# ABOUT THIS EXERCISE:
The entries below must be transcribed exactly. Leave nothing out.

(RECORDS FOR THIS EXERCISE Opens)

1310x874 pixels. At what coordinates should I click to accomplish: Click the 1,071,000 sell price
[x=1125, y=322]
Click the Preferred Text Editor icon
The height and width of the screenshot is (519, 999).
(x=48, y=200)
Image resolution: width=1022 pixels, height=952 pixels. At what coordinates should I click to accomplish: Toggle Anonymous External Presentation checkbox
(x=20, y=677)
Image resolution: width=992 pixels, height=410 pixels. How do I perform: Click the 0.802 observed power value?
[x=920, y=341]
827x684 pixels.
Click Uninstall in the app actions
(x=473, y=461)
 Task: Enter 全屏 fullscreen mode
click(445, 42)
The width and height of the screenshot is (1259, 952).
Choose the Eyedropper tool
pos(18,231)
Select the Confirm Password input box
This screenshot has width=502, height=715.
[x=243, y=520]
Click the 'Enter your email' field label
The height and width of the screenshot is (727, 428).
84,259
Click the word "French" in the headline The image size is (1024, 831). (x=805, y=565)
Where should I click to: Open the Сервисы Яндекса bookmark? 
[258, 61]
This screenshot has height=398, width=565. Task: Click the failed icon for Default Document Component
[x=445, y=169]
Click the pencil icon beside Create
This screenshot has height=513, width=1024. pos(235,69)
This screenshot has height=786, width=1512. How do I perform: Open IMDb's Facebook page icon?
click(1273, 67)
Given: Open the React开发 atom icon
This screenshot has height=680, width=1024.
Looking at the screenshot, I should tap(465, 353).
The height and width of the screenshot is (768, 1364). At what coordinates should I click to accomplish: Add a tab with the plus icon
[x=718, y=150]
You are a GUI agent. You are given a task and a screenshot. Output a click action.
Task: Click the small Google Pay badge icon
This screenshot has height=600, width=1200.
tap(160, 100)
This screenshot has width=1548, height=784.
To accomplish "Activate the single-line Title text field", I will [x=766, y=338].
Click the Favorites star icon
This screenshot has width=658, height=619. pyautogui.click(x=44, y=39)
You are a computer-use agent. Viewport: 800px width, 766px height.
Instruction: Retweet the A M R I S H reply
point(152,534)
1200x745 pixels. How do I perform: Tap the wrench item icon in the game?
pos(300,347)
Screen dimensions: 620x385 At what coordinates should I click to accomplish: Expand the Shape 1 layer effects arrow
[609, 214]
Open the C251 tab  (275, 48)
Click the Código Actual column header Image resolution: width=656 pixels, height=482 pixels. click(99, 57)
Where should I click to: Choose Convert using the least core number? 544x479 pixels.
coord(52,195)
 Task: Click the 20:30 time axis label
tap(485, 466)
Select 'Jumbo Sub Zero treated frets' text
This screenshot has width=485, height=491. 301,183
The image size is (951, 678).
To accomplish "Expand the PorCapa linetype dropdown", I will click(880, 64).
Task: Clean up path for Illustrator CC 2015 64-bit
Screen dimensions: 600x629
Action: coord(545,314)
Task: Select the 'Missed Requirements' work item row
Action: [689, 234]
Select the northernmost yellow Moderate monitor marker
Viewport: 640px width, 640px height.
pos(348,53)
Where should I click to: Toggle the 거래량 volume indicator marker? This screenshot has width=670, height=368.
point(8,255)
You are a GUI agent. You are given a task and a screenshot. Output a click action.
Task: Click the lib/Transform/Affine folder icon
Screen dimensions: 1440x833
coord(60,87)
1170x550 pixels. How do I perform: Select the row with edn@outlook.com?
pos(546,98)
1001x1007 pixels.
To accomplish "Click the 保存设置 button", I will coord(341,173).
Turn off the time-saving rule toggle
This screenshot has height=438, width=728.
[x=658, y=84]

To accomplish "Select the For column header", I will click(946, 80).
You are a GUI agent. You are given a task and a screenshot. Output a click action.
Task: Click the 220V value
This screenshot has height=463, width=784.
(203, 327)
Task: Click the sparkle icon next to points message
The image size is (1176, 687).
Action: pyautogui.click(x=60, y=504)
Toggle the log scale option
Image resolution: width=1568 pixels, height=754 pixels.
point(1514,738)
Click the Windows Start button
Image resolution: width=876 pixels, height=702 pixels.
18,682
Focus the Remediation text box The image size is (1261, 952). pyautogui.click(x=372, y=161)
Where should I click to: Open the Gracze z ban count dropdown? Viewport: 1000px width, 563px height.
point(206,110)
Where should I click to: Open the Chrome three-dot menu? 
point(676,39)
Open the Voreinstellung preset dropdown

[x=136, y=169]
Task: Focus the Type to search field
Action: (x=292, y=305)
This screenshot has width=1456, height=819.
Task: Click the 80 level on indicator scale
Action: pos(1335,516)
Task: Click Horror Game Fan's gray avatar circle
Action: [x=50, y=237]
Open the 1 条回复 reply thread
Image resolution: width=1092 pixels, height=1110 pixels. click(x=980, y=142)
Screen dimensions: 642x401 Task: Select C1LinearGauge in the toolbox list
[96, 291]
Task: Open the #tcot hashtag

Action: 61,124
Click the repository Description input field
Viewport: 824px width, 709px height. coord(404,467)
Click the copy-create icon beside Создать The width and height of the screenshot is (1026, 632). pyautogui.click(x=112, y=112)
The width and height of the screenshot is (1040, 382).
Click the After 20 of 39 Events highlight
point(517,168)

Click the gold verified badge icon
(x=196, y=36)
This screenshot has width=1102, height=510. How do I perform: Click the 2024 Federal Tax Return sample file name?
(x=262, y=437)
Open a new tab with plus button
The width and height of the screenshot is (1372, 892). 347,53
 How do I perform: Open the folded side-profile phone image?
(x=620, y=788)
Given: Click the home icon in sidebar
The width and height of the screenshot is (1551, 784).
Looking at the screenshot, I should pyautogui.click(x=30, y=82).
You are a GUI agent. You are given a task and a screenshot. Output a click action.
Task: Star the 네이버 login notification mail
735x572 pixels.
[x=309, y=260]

(RECORDS FOR THIS EXERCISE Closes)

# SOLUTION TO THE EXERCISE:
1310x874 pixels. At what coordinates should I click to accomplish: Click the 1,071,000 sell price
[x=1125, y=322]
Click the Preferred Text Editor icon
The height and width of the screenshot is (519, 999).
(x=48, y=200)
Image resolution: width=1022 pixels, height=952 pixels. At what coordinates should I click to accomplish: Toggle Anonymous External Presentation checkbox
(x=20, y=677)
Image resolution: width=992 pixels, height=410 pixels. How do I perform: Click the 0.802 observed power value?
[x=920, y=341]
827x684 pixels.
Click Uninstall in the app actions
(x=473, y=461)
 Task: Enter 全屏 fullscreen mode
click(445, 42)
The width and height of the screenshot is (1259, 952).
Choose the Eyedropper tool
pos(18,231)
Select the Confirm Password input box
This screenshot has width=502, height=715.
[x=243, y=520]
Click the 'Enter your email' field label
The height and width of the screenshot is (727, 428).
84,259
Click the word "French" in the headline The image size is (1024, 831). (x=805, y=565)
Where should I click to: Open the Сервисы Яндекса bookmark? 
[258, 61]
This screenshot has height=398, width=565. Task: Click the failed icon for Default Document Component
[x=445, y=169]
Click the pencil icon beside Create
This screenshot has height=513, width=1024. pos(235,69)
This screenshot has height=786, width=1512. How do I perform: Open IMDb's Facebook page icon?
click(1273, 67)
Given: Open the React开发 atom icon
This screenshot has height=680, width=1024.
Looking at the screenshot, I should tap(465, 353).
The height and width of the screenshot is (768, 1364). At what coordinates should I click to accomplish: Add a tab with the plus icon
[x=718, y=150]
You are a GUI agent. You are given a task and a screenshot. Output a click action.
Task: Click the small Google Pay badge icon
This screenshot has height=600, width=1200.
tap(160, 100)
This screenshot has width=1548, height=784.
To accomplish "Activate the single-line Title text field", I will [x=766, y=338].
Click the Favorites star icon
This screenshot has width=658, height=619. pyautogui.click(x=44, y=39)
You are a computer-use agent. Viewport: 800px width, 766px height.
Instruction: Retweet the A M R I S H reply
point(152,534)
1200x745 pixels. How do I perform: Tap the wrench item icon in the game?
pos(300,347)
Screen dimensions: 620x385 At what coordinates should I click to accomplish: Expand the Shape 1 layer effects arrow
[609, 214]
Open the C251 tab  (275, 48)
Click the Código Actual column header Image resolution: width=656 pixels, height=482 pixels. click(99, 57)
Where should I click to: Choose Convert using the least core number? 544x479 pixels.
coord(52,195)
 Task: Click the 20:30 time axis label
tap(485, 466)
Select 'Jumbo Sub Zero treated frets' text
This screenshot has width=485, height=491. 301,183
The image size is (951, 678).
To accomplish "Expand the PorCapa linetype dropdown", I will click(880, 64).
Task: Clean up path for Illustrator CC 2015 64-bit
Screen dimensions: 600x629
Action: coord(545,314)
Task: Select the 'Missed Requirements' work item row
Action: [689, 234]
Select the northernmost yellow Moderate monitor marker
Viewport: 640px width, 640px height.
pos(348,53)
Where should I click to: Toggle the 거래량 volume indicator marker? This screenshot has width=670, height=368.
point(8,255)
You are a GUI agent. You are given a task and a screenshot. Output a click action.
Task: Click the lib/Transform/Affine folder icon
Screen dimensions: 1440x833
coord(60,87)
1170x550 pixels. How do I perform: Select the row with edn@outlook.com?
pos(546,98)
1001x1007 pixels.
To accomplish "Click the 保存设置 button", I will coord(341,173).
Turn off the time-saving rule toggle
This screenshot has height=438, width=728.
[x=658, y=84]

To accomplish "Select the For column header", I will click(946, 80).
You are a GUI agent. You are given a task and a screenshot. Output a click action.
Task: Click the 220V value
This screenshot has height=463, width=784.
(203, 327)
Task: Click the sparkle icon next to points message
The image size is (1176, 687).
Action: pyautogui.click(x=60, y=504)
Toggle the log scale option
Image resolution: width=1568 pixels, height=754 pixels.
point(1514,738)
Click the Windows Start button
Image resolution: width=876 pixels, height=702 pixels.
18,682
Focus the Remediation text box The image size is (1261, 952). pyautogui.click(x=372, y=161)
Where should I click to: Open the Gracze z ban count dropdown? Viewport: 1000px width, 563px height.
point(206,110)
Where should I click to: Open the Chrome three-dot menu? 
point(676,39)
Open the Voreinstellung preset dropdown

[x=136, y=169]
Task: Focus the Type to search field
Action: (x=292, y=305)
This screenshot has width=1456, height=819.
Task: Click the 80 level on indicator scale
Action: pos(1335,516)
Task: Click Horror Game Fan's gray avatar circle
Action: [x=50, y=237]
Open the 1 条回复 reply thread
Image resolution: width=1092 pixels, height=1110 pixels. click(x=980, y=142)
Screen dimensions: 642x401 Task: Select C1LinearGauge in the toolbox list
[96, 291]
Task: Open the #tcot hashtag

Action: 61,124
Click the repository Description input field
Viewport: 824px width, 709px height. coord(404,467)
Click the copy-create icon beside Создать The width and height of the screenshot is (1026, 632). pyautogui.click(x=112, y=112)
The width and height of the screenshot is (1040, 382).
Click the After 20 of 39 Events highlight
point(517,168)

Click the gold verified badge icon
(x=196, y=36)
This screenshot has width=1102, height=510. How do I perform: Click the 2024 Federal Tax Return sample file name?
(x=262, y=437)
Open a new tab with plus button
The width and height of the screenshot is (1372, 892). 347,53
 How do I perform: Open the folded side-profile phone image?
(x=620, y=788)
Given: Click the home icon in sidebar
The width and height of the screenshot is (1551, 784).
Looking at the screenshot, I should pyautogui.click(x=30, y=82).
You are a GUI agent. You are given a task and a screenshot. Output a click action.
Task: Star the 네이버 login notification mail
735x572 pixels.
[x=309, y=260]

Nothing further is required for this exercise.